This was, without a doubt, a dream come true. However, if you’d pulled my fifteen-year-old self aside and said that one day I would not only be writing Christian fiction but a subgenre called Amish fiction (or bonnet fiction, take your pick), I would’ve laughed in your face.

Like many young, Southern-raised writers, I believed my debut novel would resemble To Kill a Mockingbird: a coming-of-age story with a strong sense of place, eccentric characters, and racial tension.

I did, in fact, write this novel. I spent over a year crafting it, in between stocking shelves at our grocery store and punching price tags through the collars of off-season K-Mart clothes.

But even before I received feedback from my beta readers (the people who you can trust to give an honest criticism of your work), I knew that God was leading me down a different, not-so-horizontal path.

I was actually in London with my best friend (the same best friend who wrote out the to-do list with me when I was fifteen) when a tall, hunch-shouldered man stepped on board the subway barreling through the shadowed cavern of the city.

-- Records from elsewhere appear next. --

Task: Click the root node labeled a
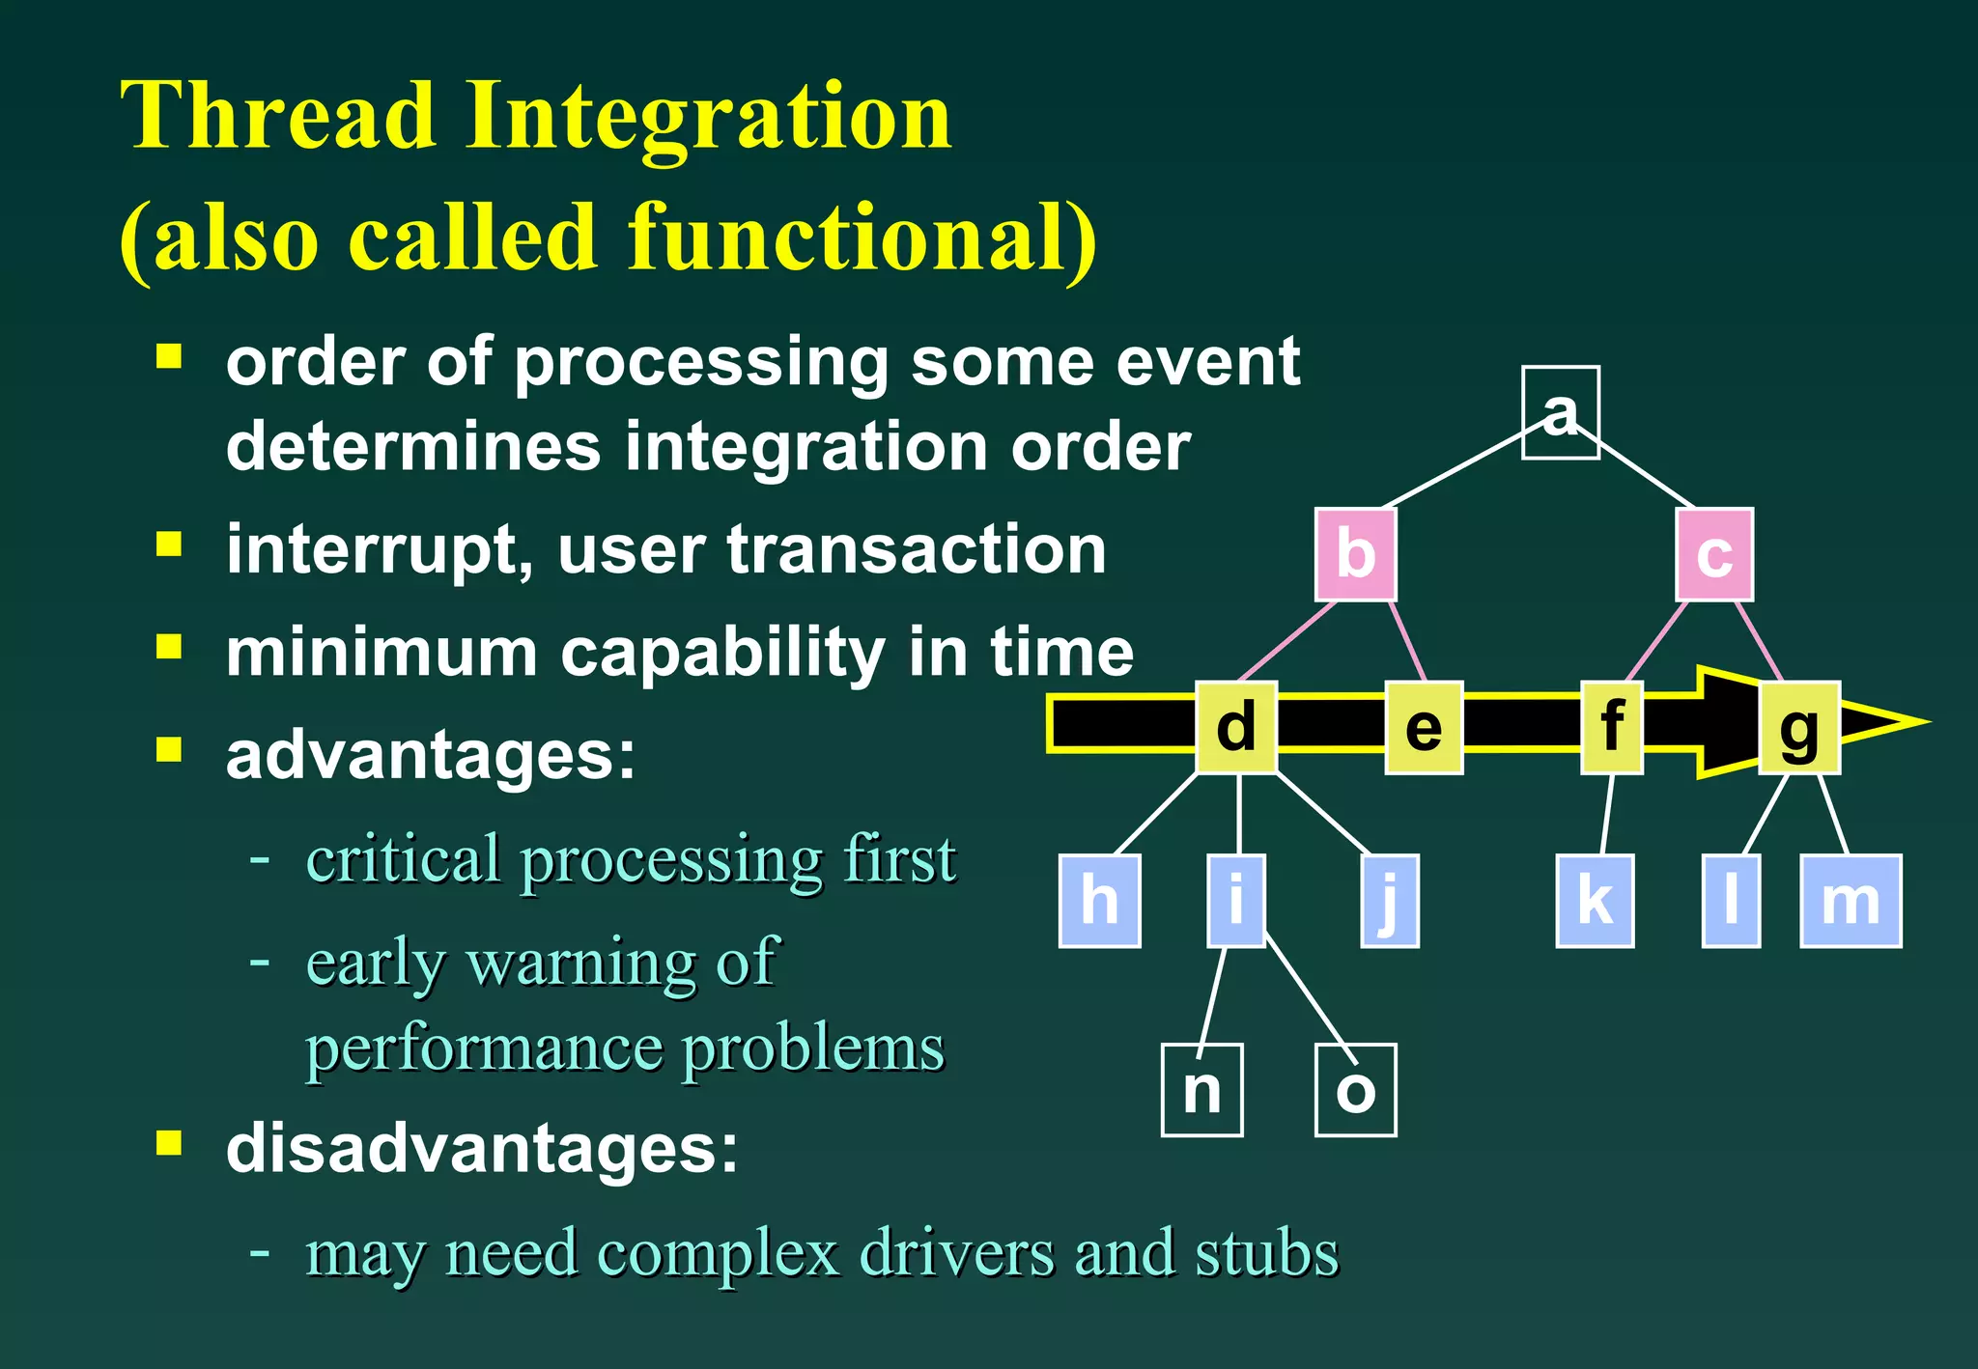click(1560, 412)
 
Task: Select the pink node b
click(1355, 554)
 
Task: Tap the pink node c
click(1714, 554)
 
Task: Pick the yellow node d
click(1236, 727)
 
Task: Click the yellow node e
click(1424, 727)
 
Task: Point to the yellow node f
click(1611, 727)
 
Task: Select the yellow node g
click(1798, 727)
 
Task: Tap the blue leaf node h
click(1099, 900)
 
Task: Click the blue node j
click(1389, 900)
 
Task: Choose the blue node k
click(1595, 900)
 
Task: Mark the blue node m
click(1851, 900)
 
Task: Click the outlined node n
click(1201, 1090)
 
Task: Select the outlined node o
click(1355, 1090)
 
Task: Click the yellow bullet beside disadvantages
click(169, 1143)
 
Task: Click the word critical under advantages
click(403, 858)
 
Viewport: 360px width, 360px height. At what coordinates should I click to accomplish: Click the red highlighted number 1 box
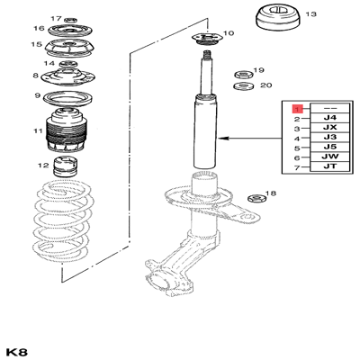point(298,109)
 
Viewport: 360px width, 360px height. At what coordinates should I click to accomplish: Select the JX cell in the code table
point(329,128)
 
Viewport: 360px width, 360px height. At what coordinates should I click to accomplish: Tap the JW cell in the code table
point(329,157)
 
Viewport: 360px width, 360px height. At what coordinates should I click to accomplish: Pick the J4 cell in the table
point(329,118)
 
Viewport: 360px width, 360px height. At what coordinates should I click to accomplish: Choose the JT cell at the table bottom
point(329,166)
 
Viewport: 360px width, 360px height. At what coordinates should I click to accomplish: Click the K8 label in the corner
point(17,352)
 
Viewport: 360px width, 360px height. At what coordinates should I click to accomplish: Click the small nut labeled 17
point(71,20)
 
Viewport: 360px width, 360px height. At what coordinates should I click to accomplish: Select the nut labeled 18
point(256,198)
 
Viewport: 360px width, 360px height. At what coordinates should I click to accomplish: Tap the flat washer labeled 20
point(243,86)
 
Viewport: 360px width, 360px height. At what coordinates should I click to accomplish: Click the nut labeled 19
point(243,74)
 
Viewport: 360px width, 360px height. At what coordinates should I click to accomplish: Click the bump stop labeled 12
point(66,166)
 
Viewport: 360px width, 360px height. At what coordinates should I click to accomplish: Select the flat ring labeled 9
point(68,99)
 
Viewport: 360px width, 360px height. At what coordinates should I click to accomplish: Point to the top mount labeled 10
point(207,40)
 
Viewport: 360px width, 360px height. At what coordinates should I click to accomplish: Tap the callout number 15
point(36,44)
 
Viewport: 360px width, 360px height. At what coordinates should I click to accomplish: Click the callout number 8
point(36,75)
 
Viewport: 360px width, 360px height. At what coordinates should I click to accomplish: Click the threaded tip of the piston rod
point(206,56)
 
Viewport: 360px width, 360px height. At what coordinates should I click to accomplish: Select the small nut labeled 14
point(68,64)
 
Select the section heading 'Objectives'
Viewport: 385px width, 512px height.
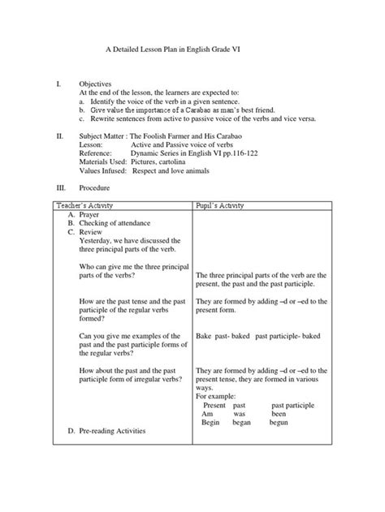pos(95,84)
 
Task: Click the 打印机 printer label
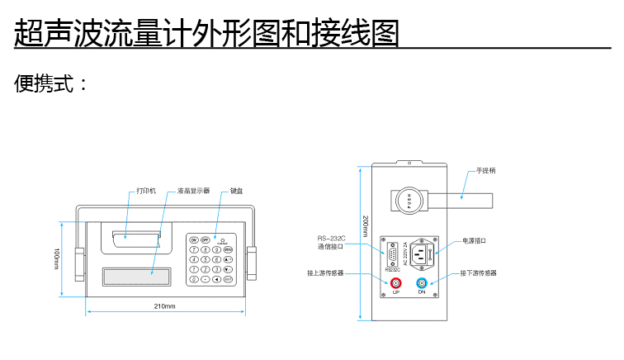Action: click(x=146, y=191)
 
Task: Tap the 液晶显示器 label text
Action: click(x=193, y=191)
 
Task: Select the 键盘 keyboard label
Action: click(x=237, y=191)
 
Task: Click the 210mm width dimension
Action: click(x=165, y=306)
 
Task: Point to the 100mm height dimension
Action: click(x=56, y=258)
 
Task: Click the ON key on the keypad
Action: click(x=194, y=239)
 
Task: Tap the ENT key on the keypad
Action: click(x=228, y=279)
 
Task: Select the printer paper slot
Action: click(x=136, y=236)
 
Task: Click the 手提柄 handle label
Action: click(x=485, y=171)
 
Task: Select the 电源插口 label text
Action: click(x=475, y=240)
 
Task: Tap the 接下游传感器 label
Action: click(x=479, y=272)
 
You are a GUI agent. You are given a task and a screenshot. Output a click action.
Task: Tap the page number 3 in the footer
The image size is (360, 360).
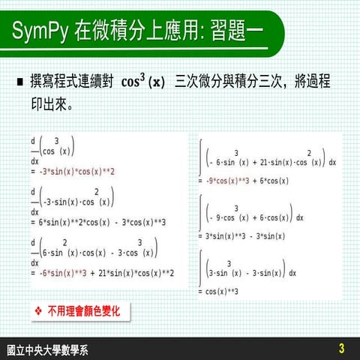pyautogui.click(x=341, y=348)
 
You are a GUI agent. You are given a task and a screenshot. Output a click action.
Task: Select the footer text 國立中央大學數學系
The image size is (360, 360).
pyautogui.click(x=46, y=350)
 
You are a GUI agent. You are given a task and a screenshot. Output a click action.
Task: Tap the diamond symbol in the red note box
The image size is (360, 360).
pyautogui.click(x=39, y=309)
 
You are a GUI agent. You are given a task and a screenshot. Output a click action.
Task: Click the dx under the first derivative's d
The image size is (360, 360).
pyautogui.click(x=34, y=160)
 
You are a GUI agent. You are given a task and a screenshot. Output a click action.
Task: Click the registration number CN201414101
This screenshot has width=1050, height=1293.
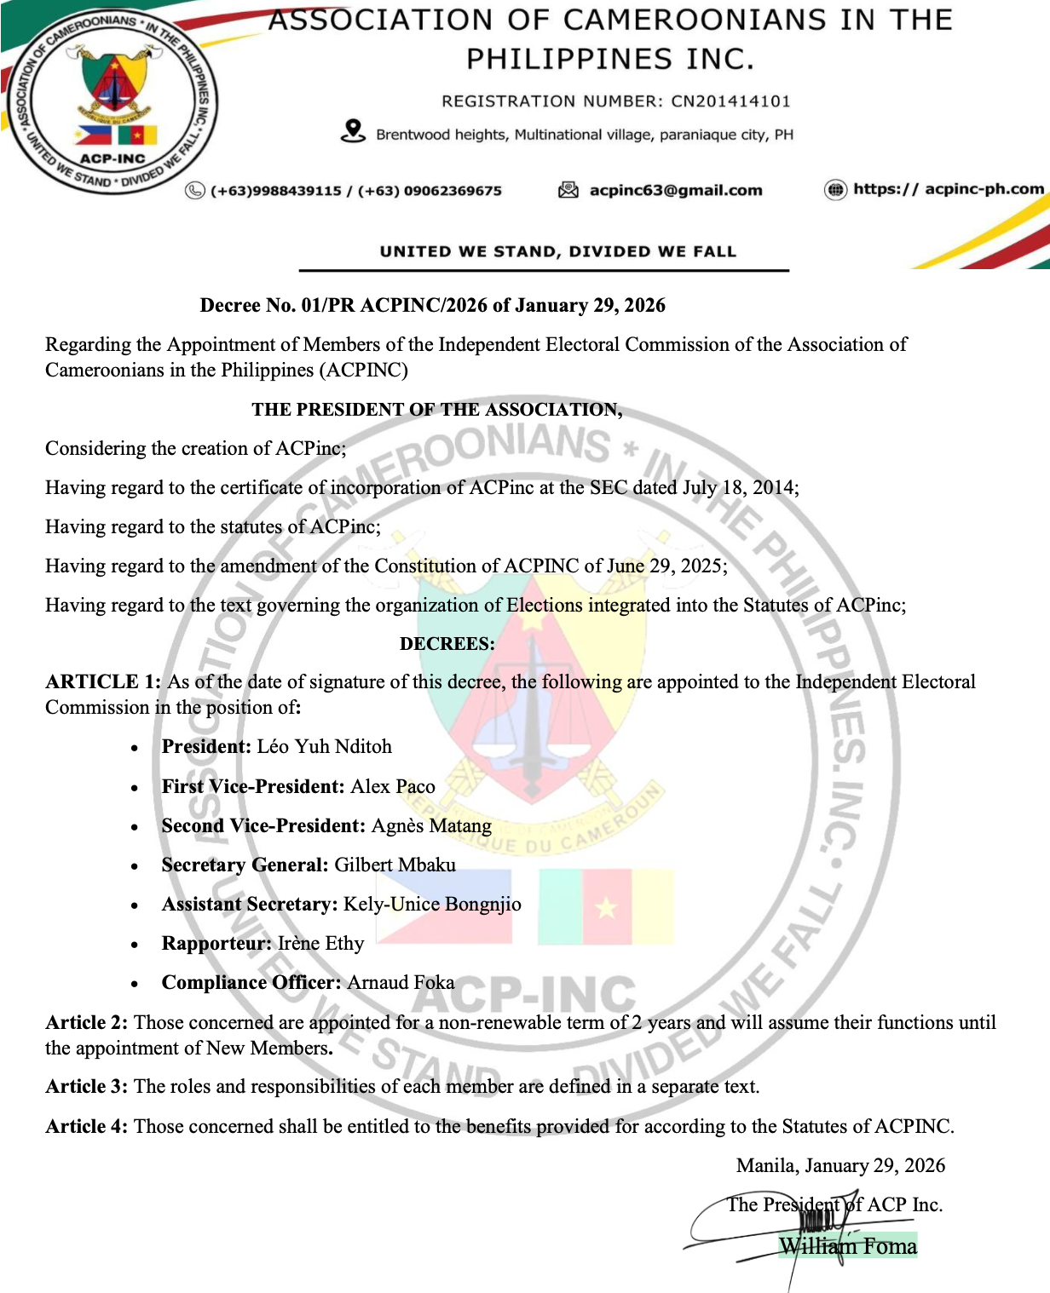click(730, 101)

His black, funeral director suit emphasized his unearthly pallor, but his kind blue eyes let me know that he was a gentle—albeit painfully shy—spirit. He knew the woman we were traveling with and, therefore, struck up a conversation with the rest of us.

He was a poet and a prophet. On that subway train, he spoke into my best friend’s life by telling her she needed to stop fearing the future. He had no idea that one of the reasons she took the trip was to find out if she should marry the man who’s now her husband. Less than an hour later, my best friend and I decided to delay our day of tourism and follow the prophet and our other travel companion to their church. Therefore, on a jostling, double-decker bus, the man spoke into my life.

“What do you do?” His accent was distinctly British.

“I’m a writer. Just finished a manuscript before I left the States.”

“What’s it about?” I gave him the spiel about the unique sense of place, eccentric characters, and racial tension. He stared out the window as if it were a portal to some unseen realm. “No,” he said, looking back at me. “That’s not it.”

I was shocked, not to mention offended, by his flippant dismissal of work. But then he continued, “You’re going to give up the manuscript you’re working on and begin working on another. But this time, the story will be divinely inspired.”

I had a hard time digesting these last two words, so I tried to dismiss them as easily as the “prophet” had dismissed my manuscript. But when I came back home and tried to work again, I couldn’t get the words out of my mind.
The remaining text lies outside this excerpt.